Eles pressionaram suas garras na lama pouco antes do nível da água subir e selaram seus rastros, protegendo-os de séculos de erosão, disseram os cientistas.
“A preservação de muitas das pegadas é excelente”, disse Richard Butler, paleontólogo da Universidade de Birmingham que não esteve envolvido na pesquisa. Ele disse que, até onde ele sabe, o número de pegadas e rastros encontrados na Toro Toro não tem precedentes.
O guarda florestal Jose Vallejos se ajoelha ao lado de pegadas de dinossauros petrificados em Carreras Pampa, no Parque Nacional Toro Toro, ao norte de Potosi, Bolívia, sábado, 6 de dezembro de 2025. PA
“Esta é uma janela notável para a vida e o comportamento dos dinossauros no final do Cretáceo”, acrescentou Butler, referindo-se ao período há cerca de 66 milhões de anos, no final do qual um impacto de asteróide extinguiu abruptamente todos os dinossauros e 75% das espécies vivas com eles, segundo os cientistas.
Pegadas enfrentam ameaças de preservação
Embora tenham sobrevivido durante milhões de anos, a vida humana ameaçou estes vestígios. Durante décadas, os agricultores malharam milho e trigo nos planaltos cobertos de pegadas. Os trabalhadores das pedreiras próximas não deram muita importância às formações enquanto explodiam camadas de rocha em busca de calcário. E há apenas dois anos, disseram os investigadores, as equipas rodoviárias que escavavam túneis nas encostas quase destruíram um importante local de pegadas de dinossauros antes da intervenção do parque nacional.
Tais perturbações podem ter algo a ver com a impressionante ausência de ossos, dentes e ovos de dinossauros na área, dizem os especialistas. Apesar de todas as pegadas e vestígios de natação encontrados em Toro Toro, na Bolívia, praticamente não há restos de esqueletos do tipo que cobrem os picos e vales da Patagônia argentina e da Campanha no Brasil.

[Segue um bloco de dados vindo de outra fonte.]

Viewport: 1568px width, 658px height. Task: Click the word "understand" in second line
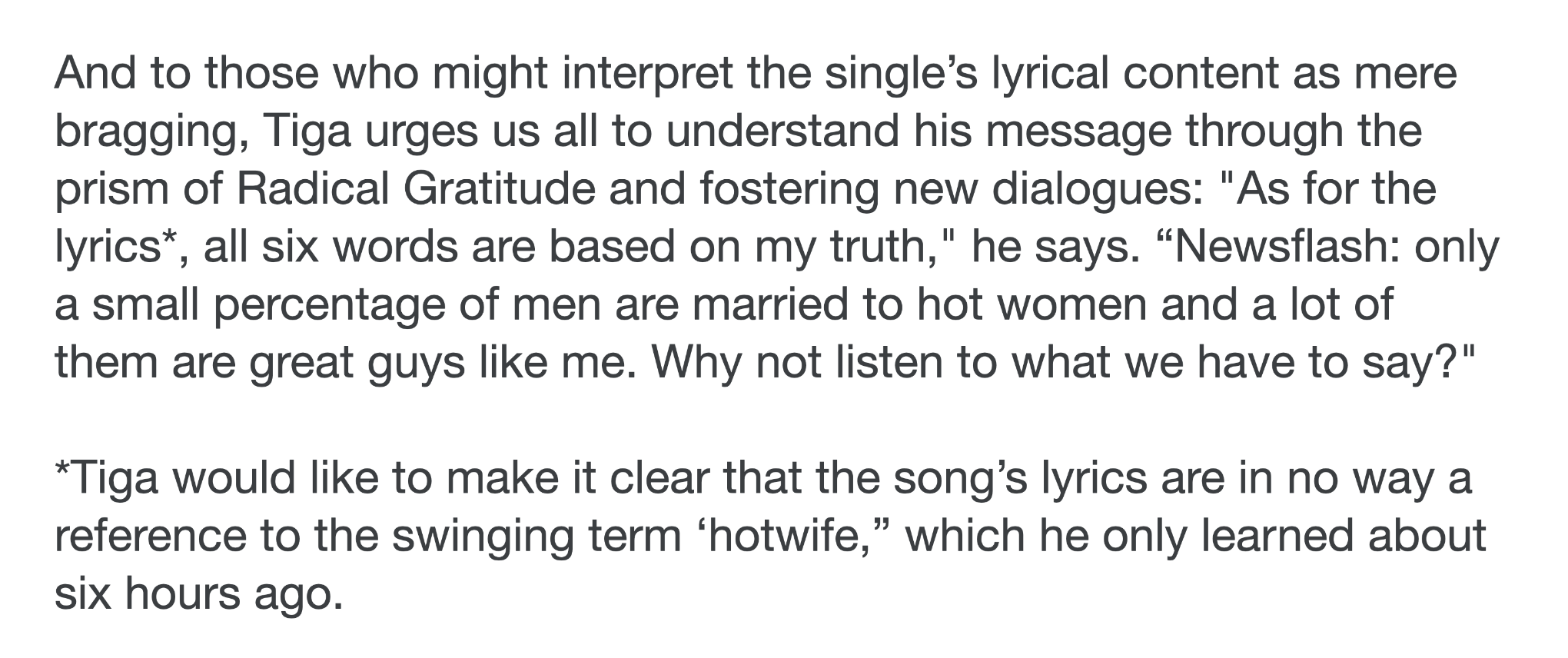[783, 133]
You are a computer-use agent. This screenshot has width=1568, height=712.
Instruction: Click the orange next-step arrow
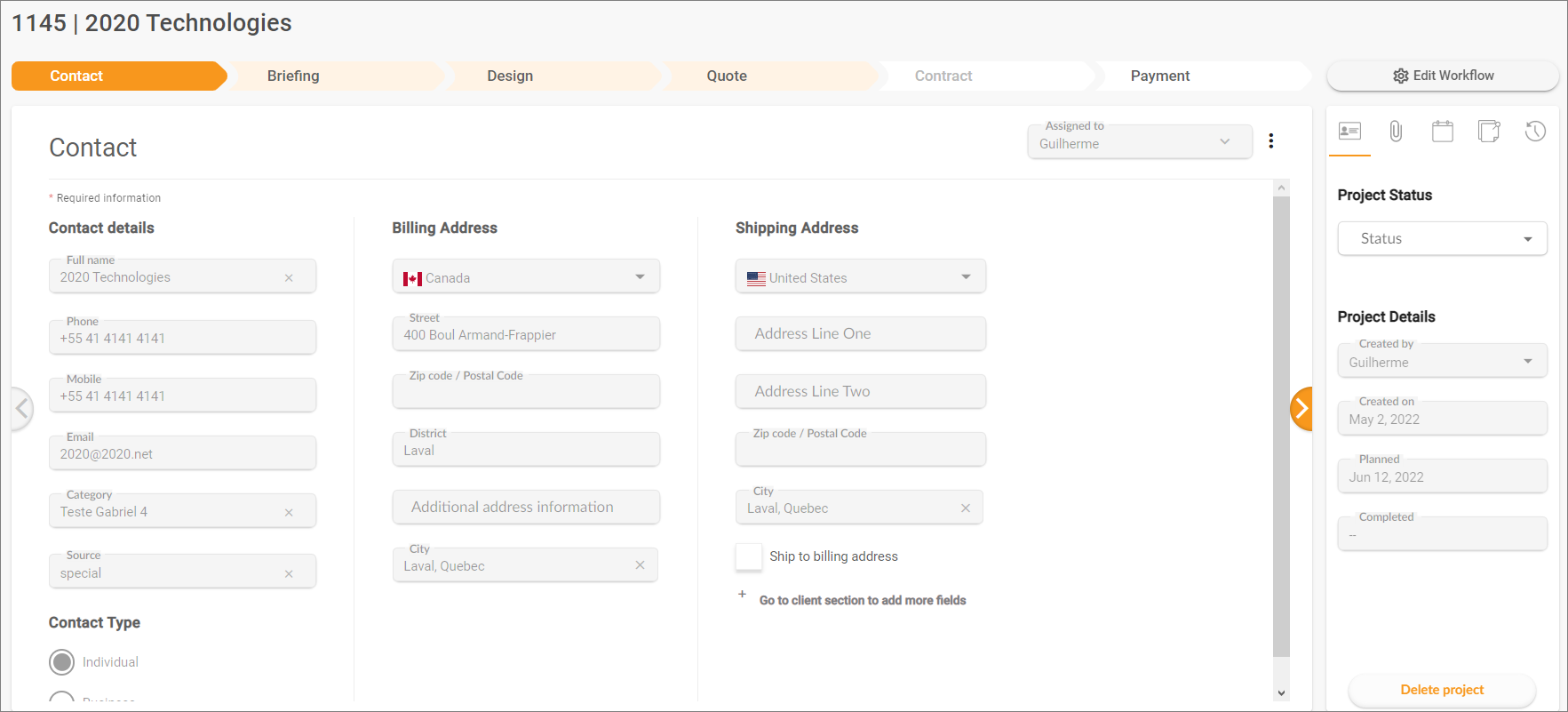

Mas a falta de ossos também pode ter causas naturais. A equipe disse que a quantidade e o padrão das pegadas – e o fato de todas terem sido encontradas na mesma camada de sedimentos – sugerem que os dinossauros não se estabeleceram no que hoje é a Bolívia, mas sim caminharam ao longo de uma antiga rodovia costeira que se estende do sul do Peru até o noroeste da Argentina.
A variação no tamanho das pegadas indicava que criaturas gigantes com cerca de 10 metros (33 pés) de altura moviam-se em rebanho com pequenos terópodes do tamanho de uma galinha, com 32 centímetros (1 pé) de altura na altura do quadril.
O guarda florestal José Vallejos fica ao lado de pegadas de dinossauros petrificados em Carreras Pampa, no Parque Nacional Toro Toro, ao norte de Potosi, Bolívia, sábado, 6 de dezembro de 2025. PA
Ao apresentar um retrato do comportamento diário, as pegadas “revelam o que os esqueletos não conseguem”, disse Anthony Romilio, paleontólogo da Universidade de Queensland, na Austrália, que também não participou no estudo. Apenas pelas pegadas, os pesquisadores podem dizer quando os dinossauros caminharam ou aceleraram, pararam ou se viraram.
Não está claro por que tantos dinossauros vagavam pelo local
Mas a razão pela qual eles se aglomeraram em massa neste planalto varrido pelo vento permanece um mistério.
“Pode ser que todos fossem visitantes regulares de um grande e antigo lago de água doce, frequentando sua extensa costa lamacenta”, disse Romilio.
Biaggi sugeriu que eles estavam “fugindo de alguma coisa ou procurando um lugar para se estabelecer”.
O que é certo é que a pesquisa sobre esse tesouro que é o rastro de um dinossauro continuará.
“Suspeito que isso continuará acontecendo ao longo dos anos e que muito mais pegadas serão encontradas bem ali, nas bordas do que já foi descoberto”, disse Biaggi.